I pretty much stopped reading books about parenting after the first year of the monkeys’ lives. In part, I stopped reading because I was less desperate for help. In part, I stopped because I finally realized that there was no answer in any book that would really help me figure out my kids and figure out how to be the best parent I could. Those answers, I realized, had to come from me, my kids, my husband, and our relationships. Otherwise they wouldn’t work.
On one visit to Atlanta, though, my mom gave me a book, Scream Free Parenting, written by Hal Runkel, who she had seen speak at her synagogue. I read it because she asked me to, and was rewarded with one pearl of wisdom: we can’t always control our kid’s behavior but we can always control our reaction to their behavior.

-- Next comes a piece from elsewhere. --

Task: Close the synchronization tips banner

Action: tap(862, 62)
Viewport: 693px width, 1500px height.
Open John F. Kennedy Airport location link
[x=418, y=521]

I’m pretty sure this is something that’s covered in therapy 101, but it’s a useful reminder for me as a parent. It’s also a useful reminder for me as a leader, a manager, and an employee at work. We all encounter situations where we think that the folks we’re working with are acting badly, acting out, or just acting stupid. And sometimes, we want to act out too, in response to them.
It makes sense that if we scream at our kids in response to their screaming and whining, we’re not actually helping the situation, we’re modeling bad behavior. Likewise, if someone overreacts to something you’ve done at work, overreacting to their reaction isn’t going to help. In fact, it’s going to make things worse. Instead, try to do what you do with your kids: take a deep breath, take a moment, and respond as calmly and reasonably as you can. At the very least, you’ll feel better about your role in the situation. The best case scenario is that you calm down the other person, too, paving the way for a more rational, direct conversation.